续写讲解最大子数组问题的题解正文，从其最后一行之后接着往下写。

● 文档正文:
┄┄┄┄┄┄┄┄┄┄┄┄┄┄┄┄┄┄┄┄
[LeetCode] 53. Maximum Subarray（最大子数组）

• Difficulty: Easy

• Related Topics: Array, Divide and Conqur, Dynamic Programming

• Link: https://leetcode.com/problems/maximum-subarray/

Description

Given an integer array nums, find the contiguous subarray (containing at least one number) which has the largest sum and return its sum.

给定一个整数数组 nums，找一个连续子数组（至少包含一个数），这个子数组的元素和最大并返回这个和。

Follow up

If you have figured out the O(n) solution, try coding another solution using the divide and conqur approach, which is more subtle.

如果你已经用 (O(N)) 的方法解决了，尝试用更微妙的分治法解决它。

Examples

Example 1

Input: nums = [-2,1,-3,4,-1,2,1,-5,4]
Output: 6
Explanation: [4,-1,2,1] has the largest sum = 6.

Example 2

Input: nums = [1]
Output: 1

Example 3

Input: nums = [0]
Output: 0

Example 4

Input: nums = [-1]
Output: -1

Example 5

Input: nums = [-2147483647]
Output: -2147483647

Constraints

• 1 <= nums.length <= 2*10^4

• -2^31 <= nums[i] <= 2^31-1

Solution

动态规划法：

假设有数组 nums，我们需要求以下标 i 结尾的子数组的最大值，那么有以下两种情况：

1. 包括下标 i 之前的元素，这样只要求以 i - 1 下标为结尾的子数组的最大值，加上 i 即可

2. 不包括下标 i 之前的元素，即单纯只有 nums[i]（因为之前元素的子数组和的最大值可能为负数）

以上两种情况取最大值，得到状态转移方程：

[result[i] = max(result[i - 1] + nums[i], nums[i]) ]

由于当前状态只与前一个状态有关，所以本来需要开一个数组的空间，现在可以压缩到一个变量

localMax = max(nums[i], localMax + nums[i])

最后的代码如下：

import kotlin.math.max

class Solution {
    fun maxSubArray(nums: IntArray): Int {
        if (nums.isEmpty()) {
            return 0
        }
        if (nums.size == 1) {
            return nums[0]
        }
        var result = nums[0]
        var currentMax = nums[0]
        for (i in 1..nums.lastIndex) {
            currentMax = max(nums[i], currentMax + nums[i])
            result = max(currentMax, result)
┄┄┄┄┄┄┄┄┄┄┄┄┄┄┄┄┄┄┄┄
● 数据内容:
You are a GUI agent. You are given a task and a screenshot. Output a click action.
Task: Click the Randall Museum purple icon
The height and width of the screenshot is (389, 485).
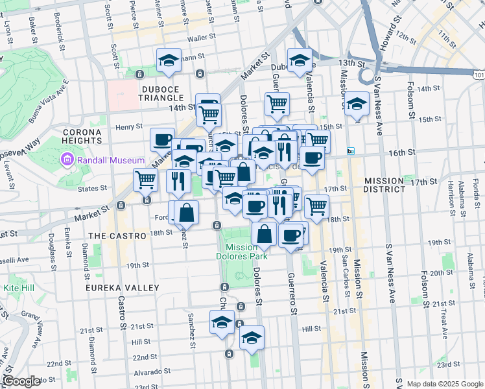click(65, 159)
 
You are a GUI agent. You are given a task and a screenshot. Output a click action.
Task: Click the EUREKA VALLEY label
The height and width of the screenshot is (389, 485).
click(123, 287)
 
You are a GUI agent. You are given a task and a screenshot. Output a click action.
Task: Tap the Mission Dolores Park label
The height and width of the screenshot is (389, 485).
click(246, 252)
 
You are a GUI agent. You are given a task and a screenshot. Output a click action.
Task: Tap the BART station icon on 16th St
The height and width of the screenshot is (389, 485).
click(351, 151)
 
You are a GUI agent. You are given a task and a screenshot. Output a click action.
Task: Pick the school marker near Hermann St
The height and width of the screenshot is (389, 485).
click(169, 61)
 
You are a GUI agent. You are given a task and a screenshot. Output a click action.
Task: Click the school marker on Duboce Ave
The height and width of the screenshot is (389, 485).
click(300, 61)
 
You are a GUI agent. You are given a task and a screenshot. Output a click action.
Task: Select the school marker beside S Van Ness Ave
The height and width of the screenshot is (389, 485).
click(357, 104)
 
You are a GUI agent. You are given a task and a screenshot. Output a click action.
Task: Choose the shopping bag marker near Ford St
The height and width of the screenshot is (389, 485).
click(186, 212)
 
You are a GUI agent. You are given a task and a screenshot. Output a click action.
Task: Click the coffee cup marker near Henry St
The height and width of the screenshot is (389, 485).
click(162, 139)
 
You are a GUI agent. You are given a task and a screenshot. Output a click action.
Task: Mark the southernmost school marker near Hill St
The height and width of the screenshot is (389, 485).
click(252, 337)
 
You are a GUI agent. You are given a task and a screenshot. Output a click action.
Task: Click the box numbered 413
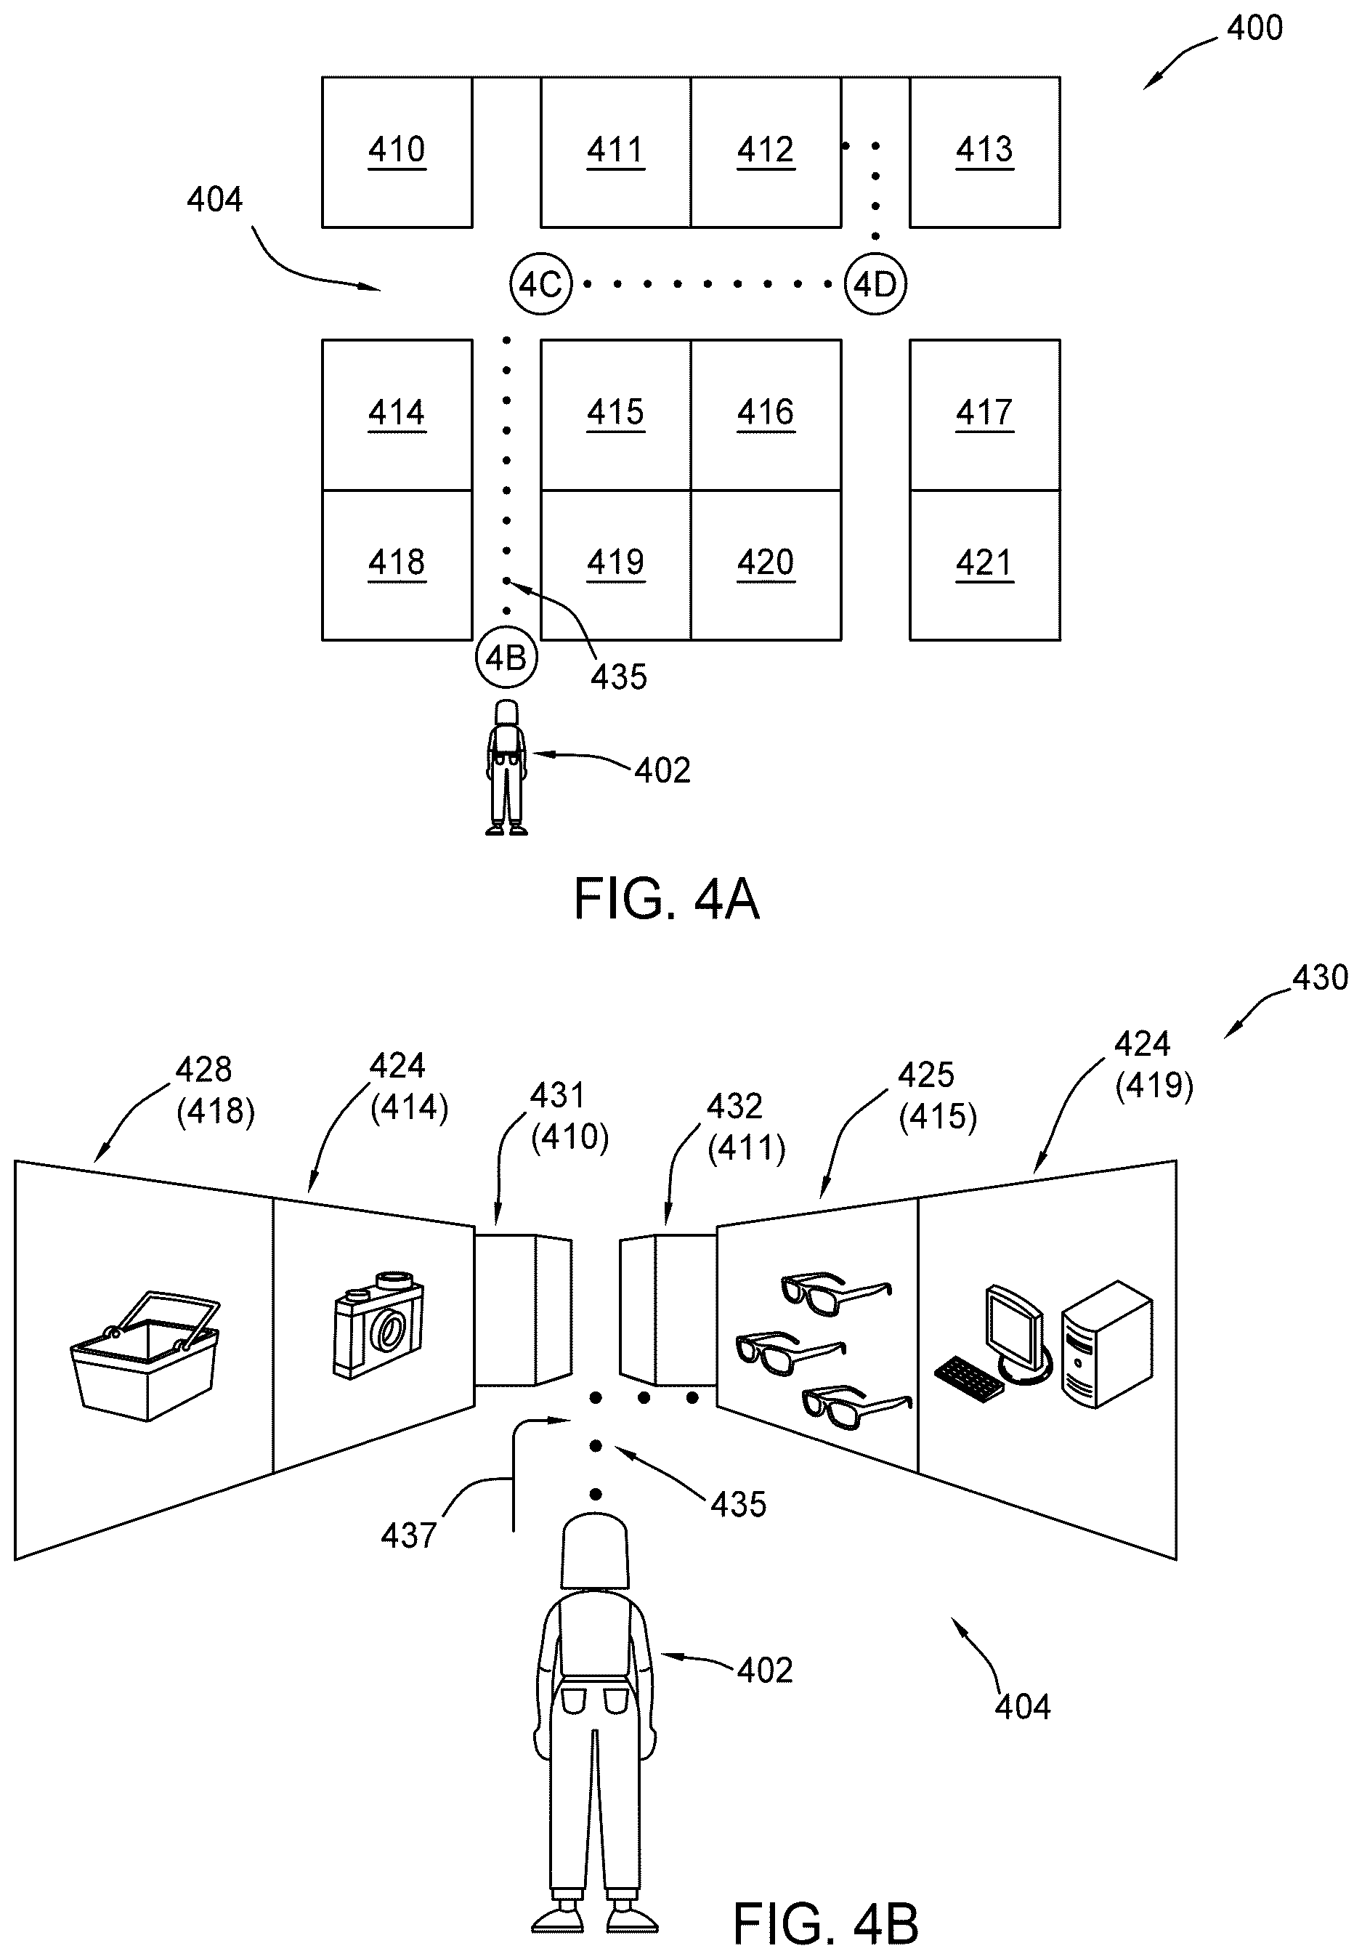point(985,152)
┄┄┄┄┄┄┄┄┄┄┄┄┄┄┄┄┄┄┄┄
● 参考答案:
        }
        return result
    }
}

分治法：

对于分治法，需要考虑以下问题：这个最大子数组位于哪里？有三种情况：

1. 完全位于左半边

2. 完全位于右半边

3. 跨越左半边和右半边

于是可以将数组分成两半，对左右两边的求解可以得到情况 1 和情况 2，对于情况 3 也只需要以 (O(N)) 时间从中间位置扫描一遍数组即可，代码如下：

import kotlin.math.max

class Solution {
    fun maxSubArray(nums: IntArray): Int {
        return if (nums.isEmpty()) {
            0
        } else {
            maxSubArray(nums, 0, nums.lastIndex)
        }
    }

    private fun maxSubArray(nums: IntArray, left: Int, rightInclusive: Int): Int {
        if (left > rightInclusive) {
            return Int.MIN_VALUE
        }
        val mid = left + (rightInclusive - left) / 2
        val leftMax = maxSubArray(nums, left, mid - 1)
        val rightMax = maxSubArray(nums, mid + 1, rightInclusive)
        val crossSum = maxCrossSum(nums, left, mid, rightInclusive)

        return maxOf(leftMax, crossSum, rightMax)
    }

    private fun maxCrossSum(nums: IntArray, left: Int, mid: Int, rightInclusive: Int): Int {
        var sum = 0
        var leftSum = 0
        for (i in mid - 1 downTo left) {
            sum += nums[i]
            leftSum = max(leftSum, sum)
        }

        sum = 0
        var rightSum = 0
        for (i in mid + 1..rightInclusive) {
            sum += nums[i]
            rightSum = max(rightSum, sum)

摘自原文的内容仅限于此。